Give only the number of lines in these records that contain the word "pixels".
++++ EXTRACTED MATERIAL
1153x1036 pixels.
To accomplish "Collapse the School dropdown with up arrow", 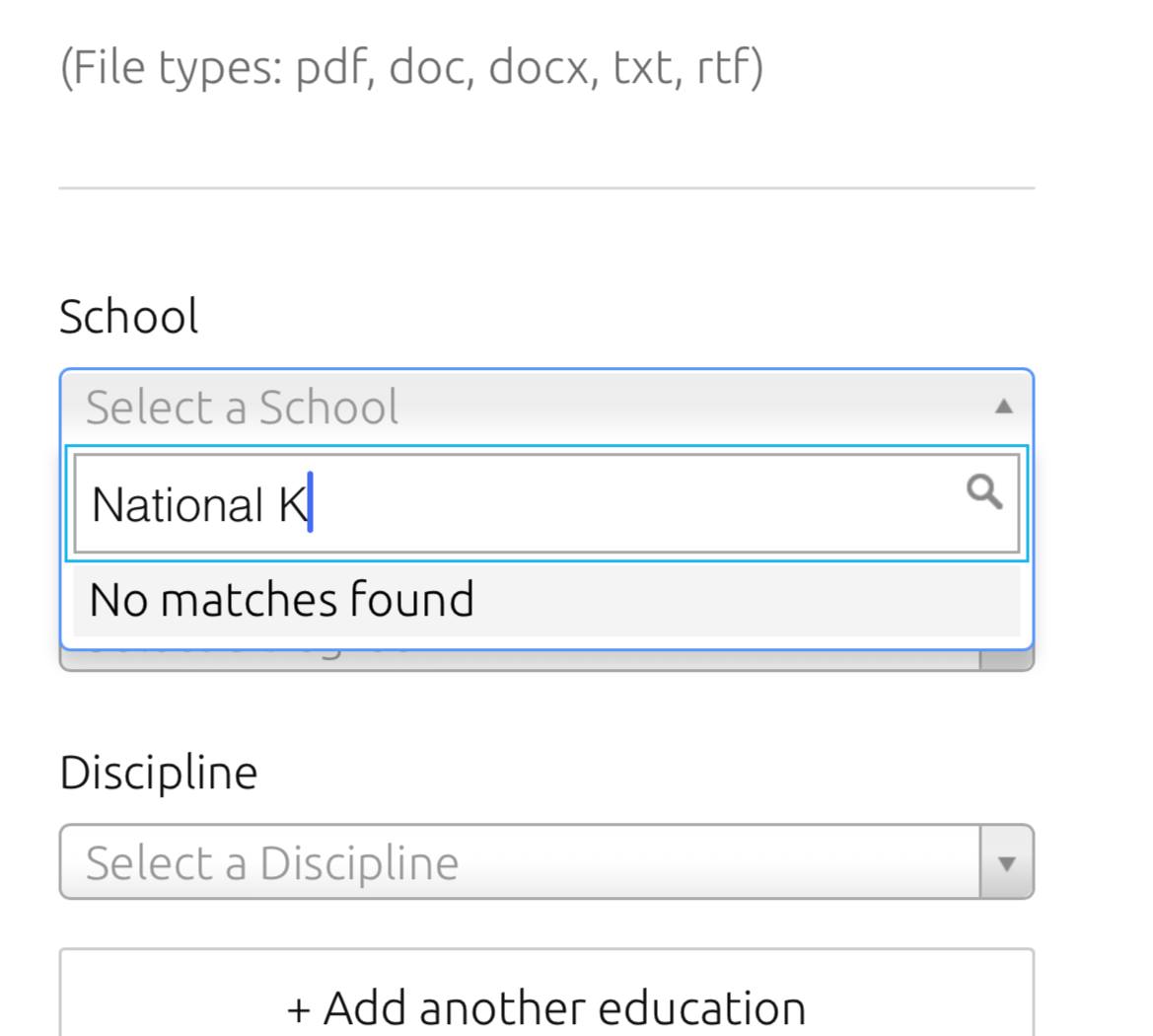I will (1003, 406).
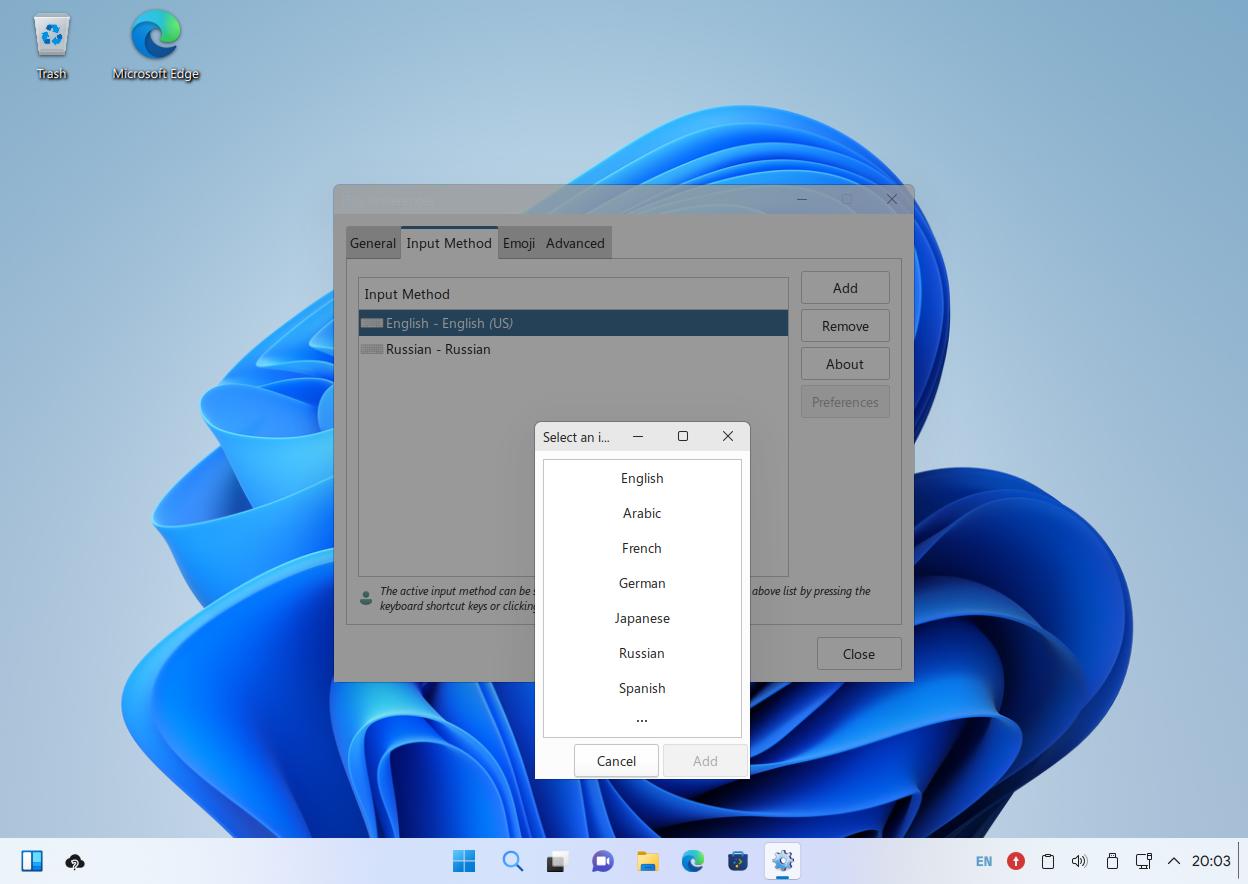Select French in the language list

coord(642,548)
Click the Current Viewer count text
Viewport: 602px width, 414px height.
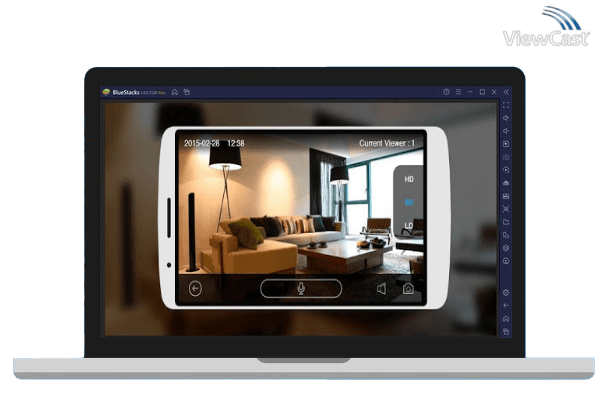click(387, 144)
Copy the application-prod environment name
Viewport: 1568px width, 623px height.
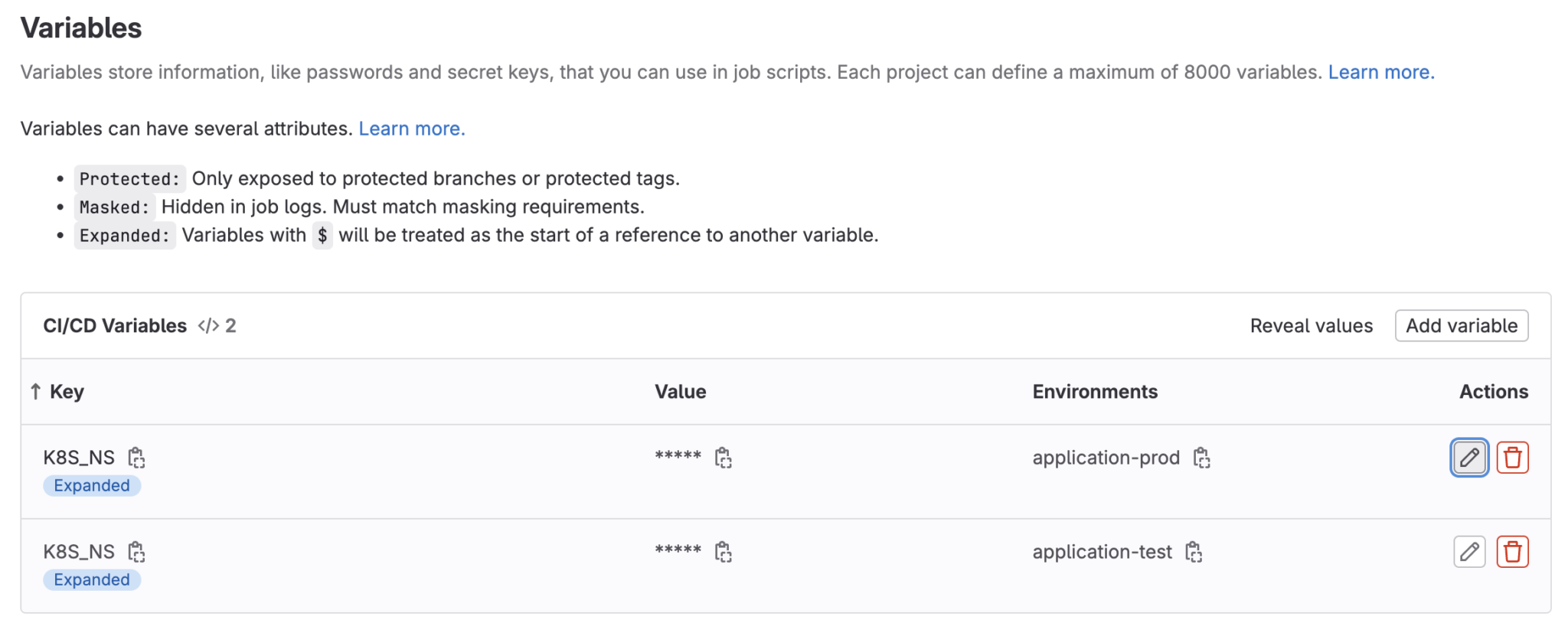coord(1201,458)
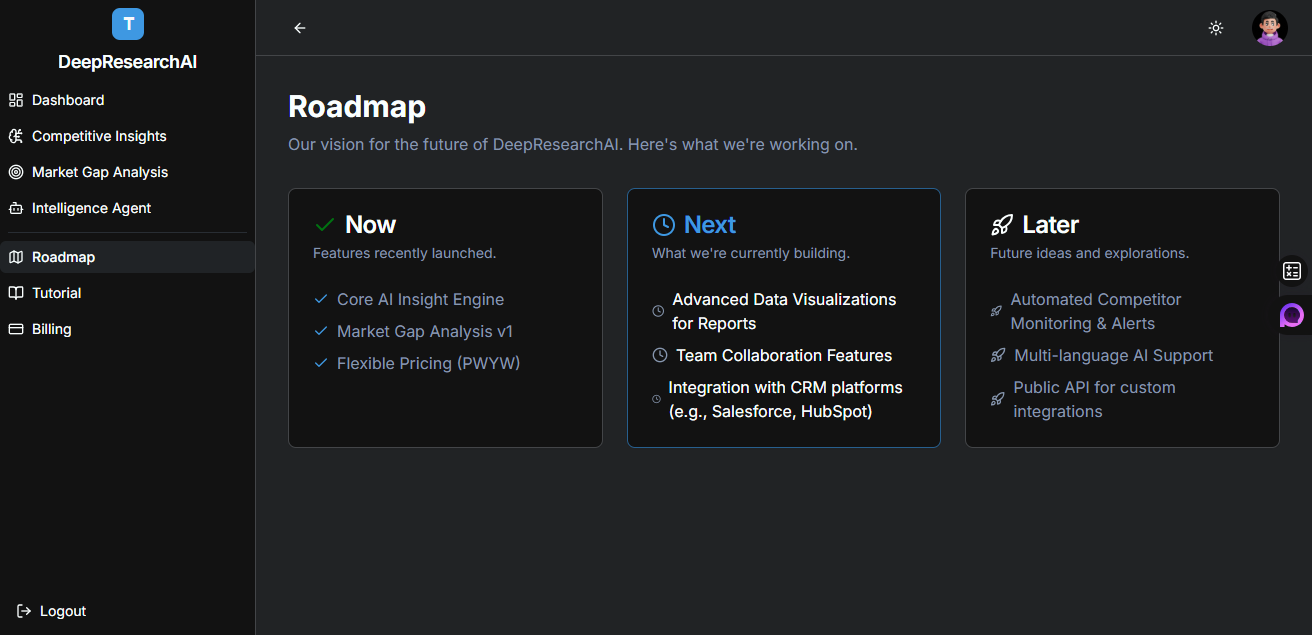
Task: Click the rocket icon beside 'Later'
Action: click(1003, 224)
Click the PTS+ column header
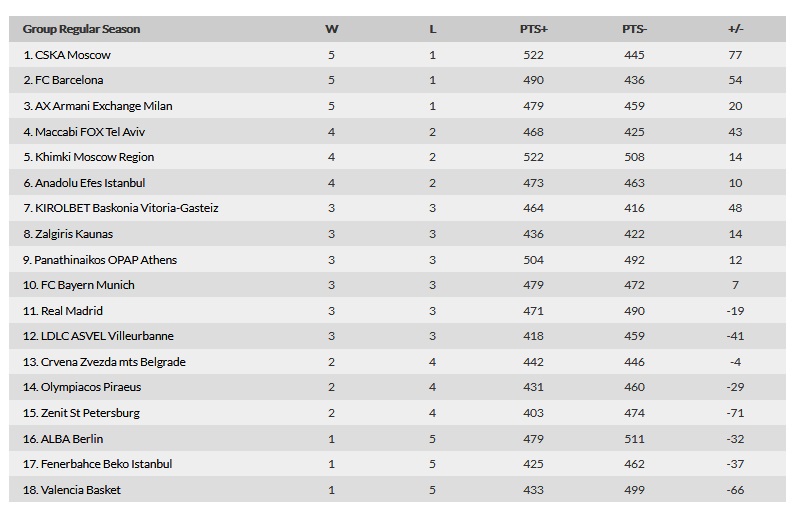 pyautogui.click(x=533, y=29)
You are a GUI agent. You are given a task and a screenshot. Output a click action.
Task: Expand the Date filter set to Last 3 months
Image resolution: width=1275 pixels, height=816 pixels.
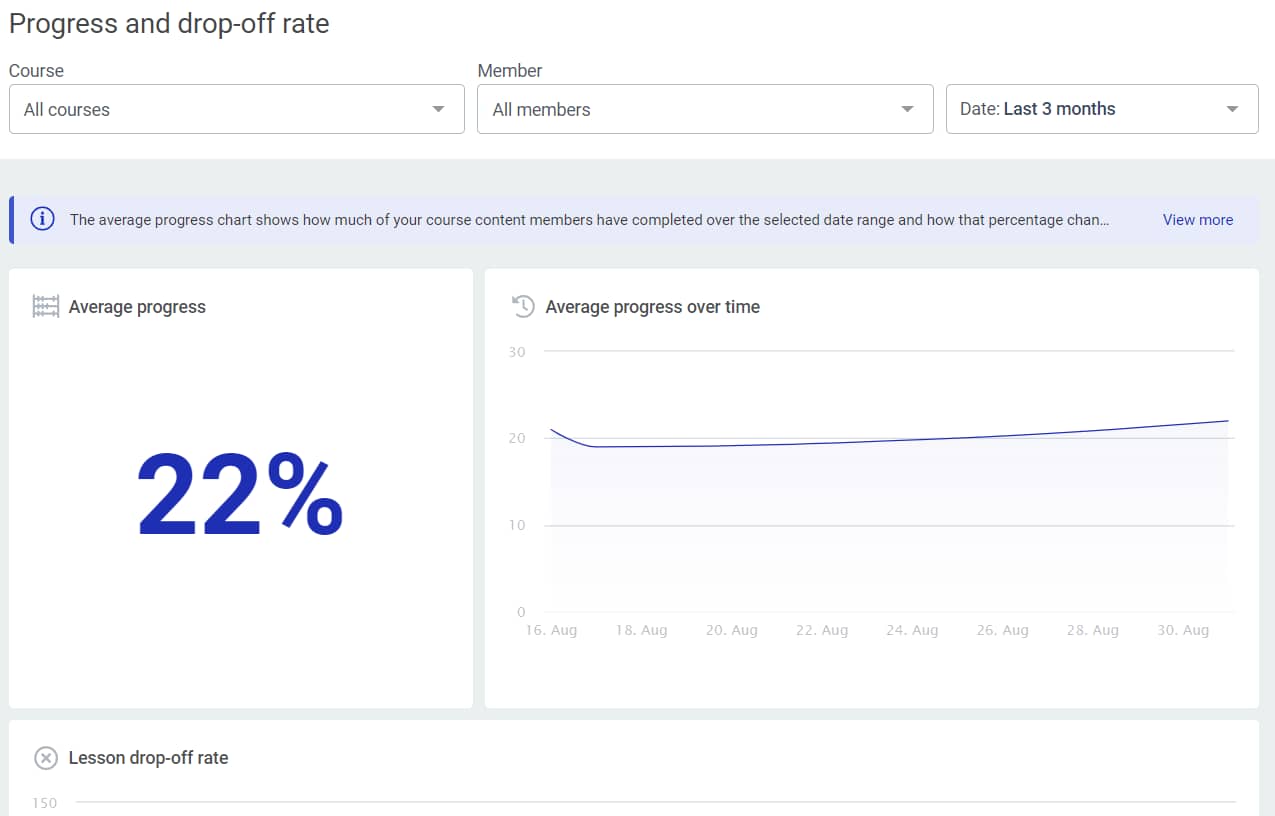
++++++++
**ANSWER TO THIS TASK**:
2